**What is needed**
Could you return each line from the one bearing "Screen dimensions: 923x572" through the last line of the entries, exactly as it stands, with no pictures?

_ _ _ _ _

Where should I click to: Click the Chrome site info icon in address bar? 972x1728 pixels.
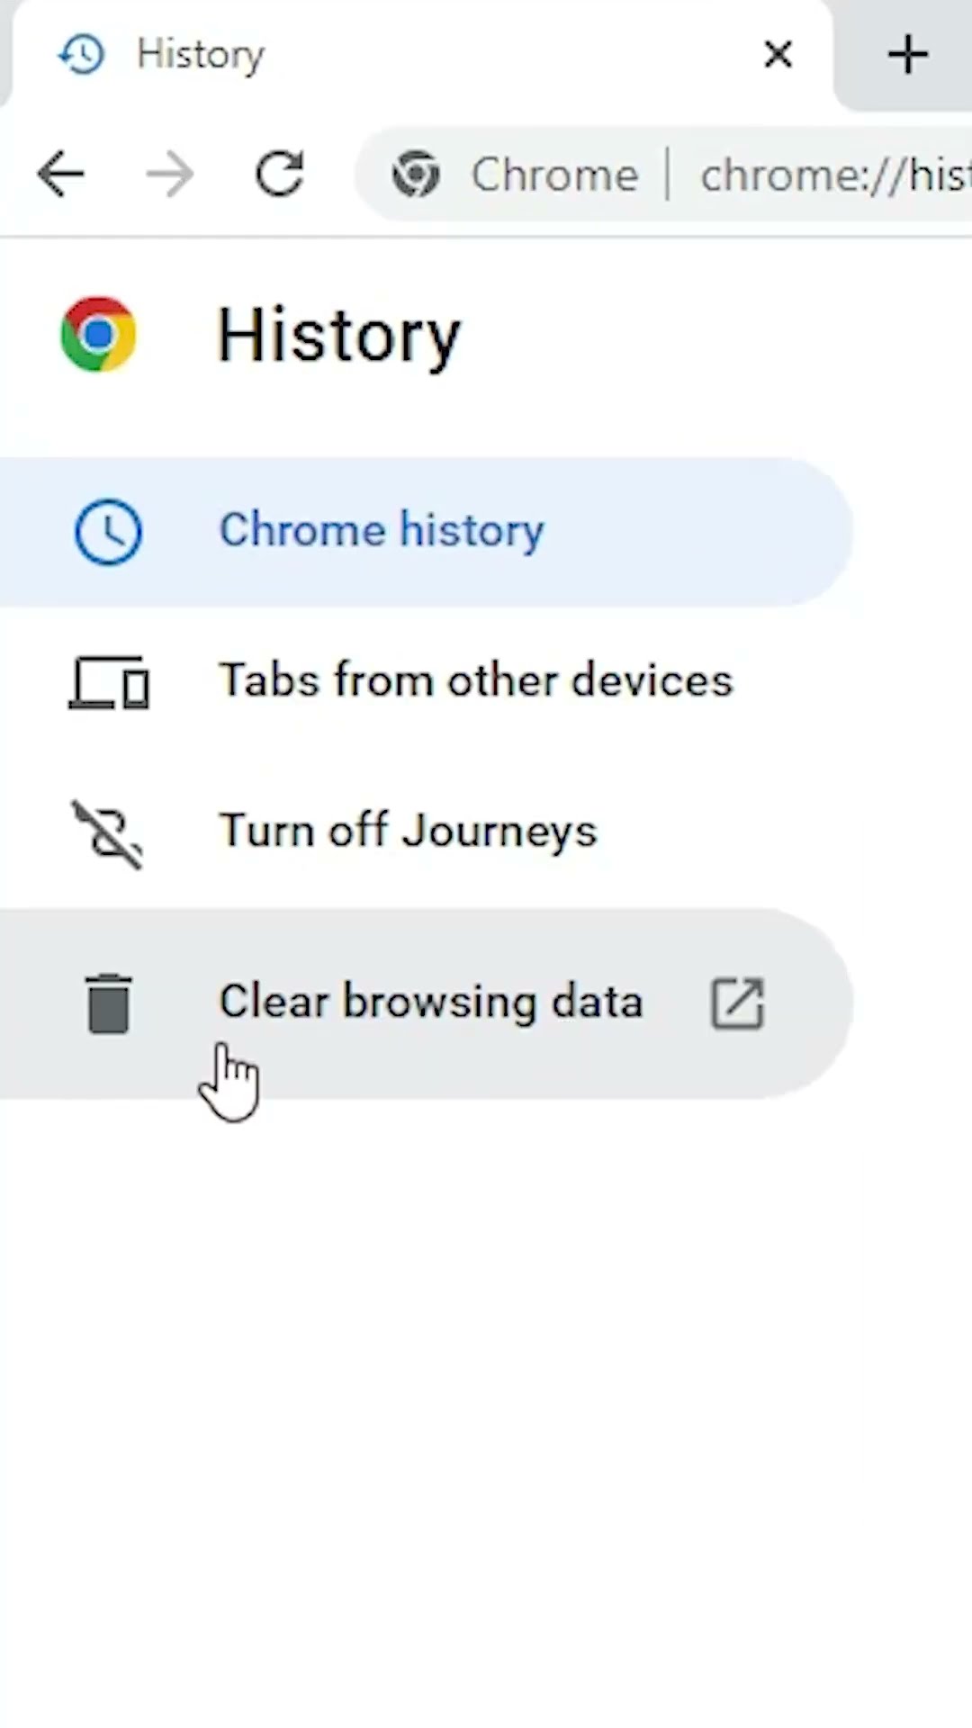tap(416, 174)
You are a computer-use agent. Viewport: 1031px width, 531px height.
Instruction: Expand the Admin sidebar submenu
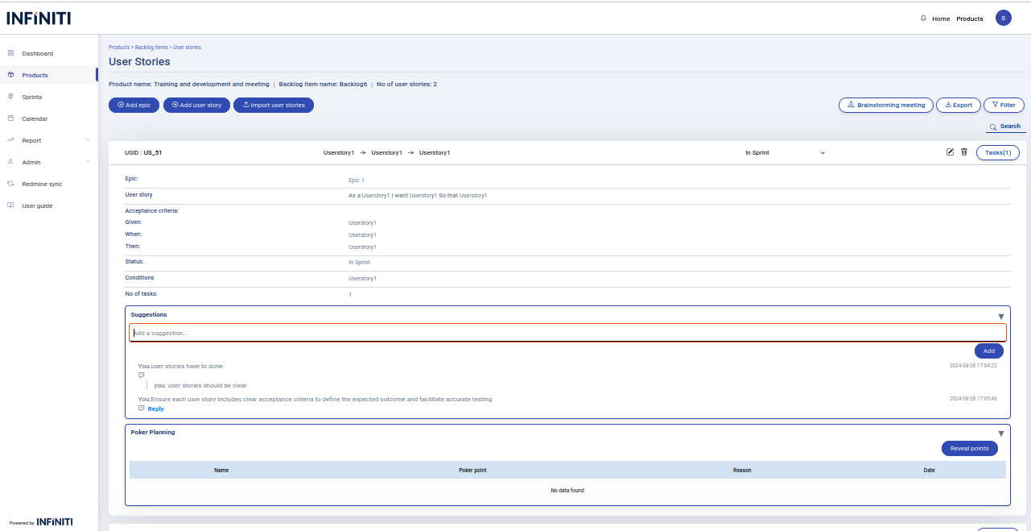[87, 162]
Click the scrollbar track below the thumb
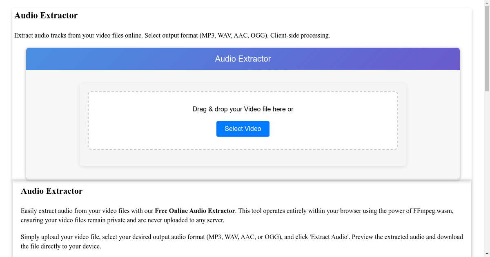490x257 pixels. [x=487, y=163]
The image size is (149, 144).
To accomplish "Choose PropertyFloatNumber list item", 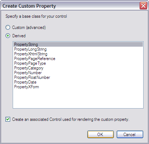I will [x=78, y=77].
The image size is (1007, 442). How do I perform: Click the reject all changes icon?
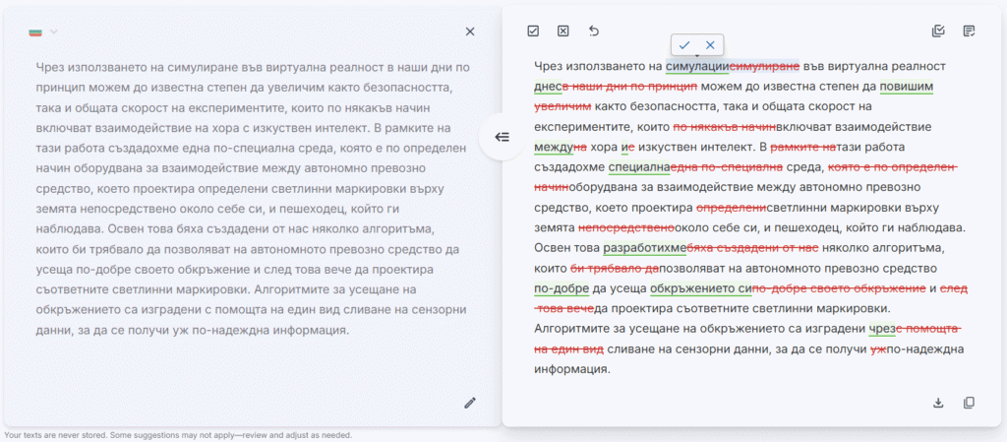point(563,32)
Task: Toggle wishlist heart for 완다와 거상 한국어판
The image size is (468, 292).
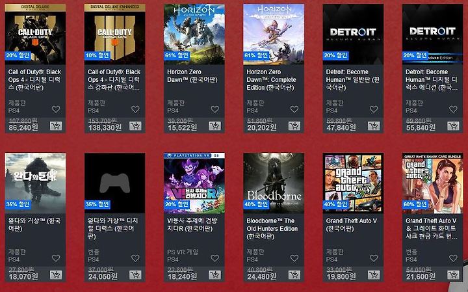Action: 56,258

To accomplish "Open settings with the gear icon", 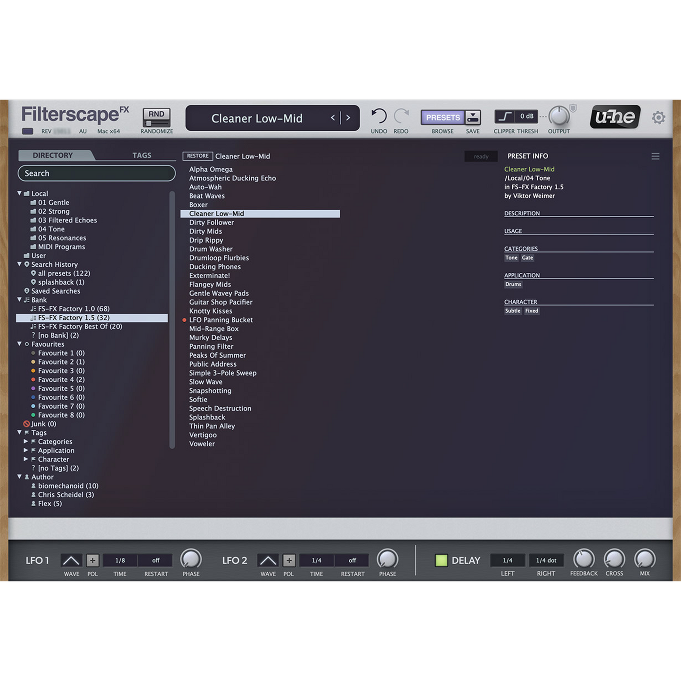I will 658,117.
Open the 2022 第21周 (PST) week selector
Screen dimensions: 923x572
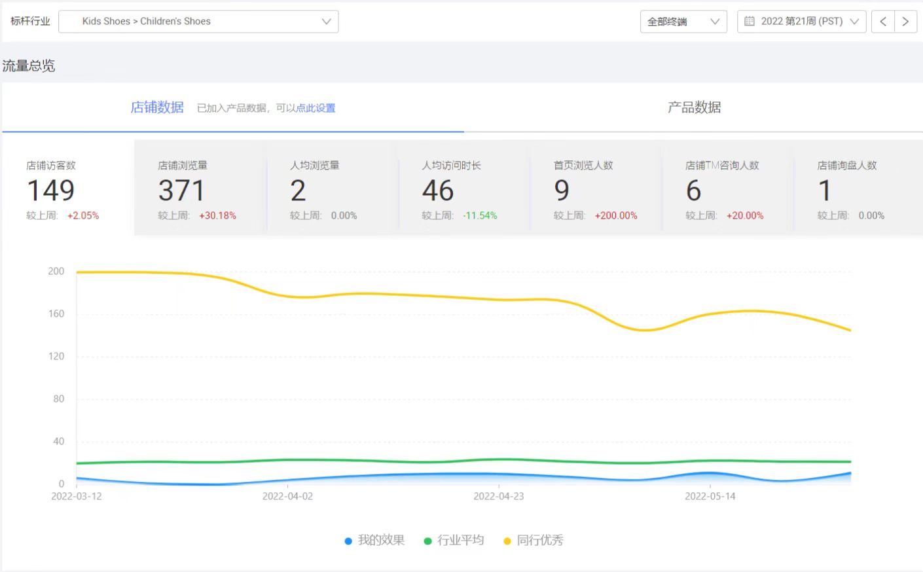coord(802,22)
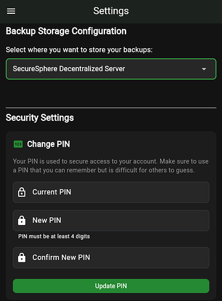
Task: Click the Backup Storage Configuration heading
Action: click(66, 31)
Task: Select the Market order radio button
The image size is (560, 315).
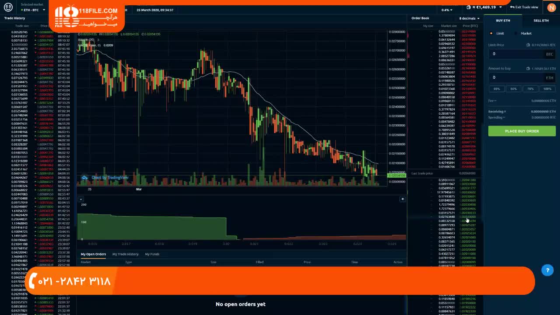Action: tap(517, 33)
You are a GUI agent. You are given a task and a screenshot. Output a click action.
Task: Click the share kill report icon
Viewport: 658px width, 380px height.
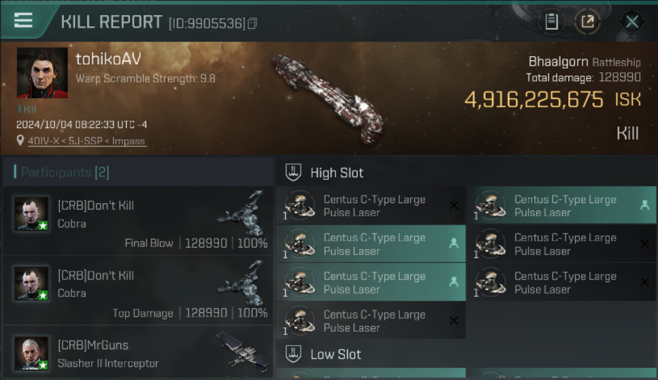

_ _ _ _ _

**Expected answer**
Screen dimensions: 923x572
coord(802,22)
Task: Click the Backup Storage Configuration heading
Action: click(66, 31)
Task: Select the Market order radio button
The image size is (560, 315).
Action: tap(517, 33)
You are a GUI agent. You are given a task and a screenshot. Output a click action.
Task: Click the share kill report icon
Viewport: 658px width, 380px height.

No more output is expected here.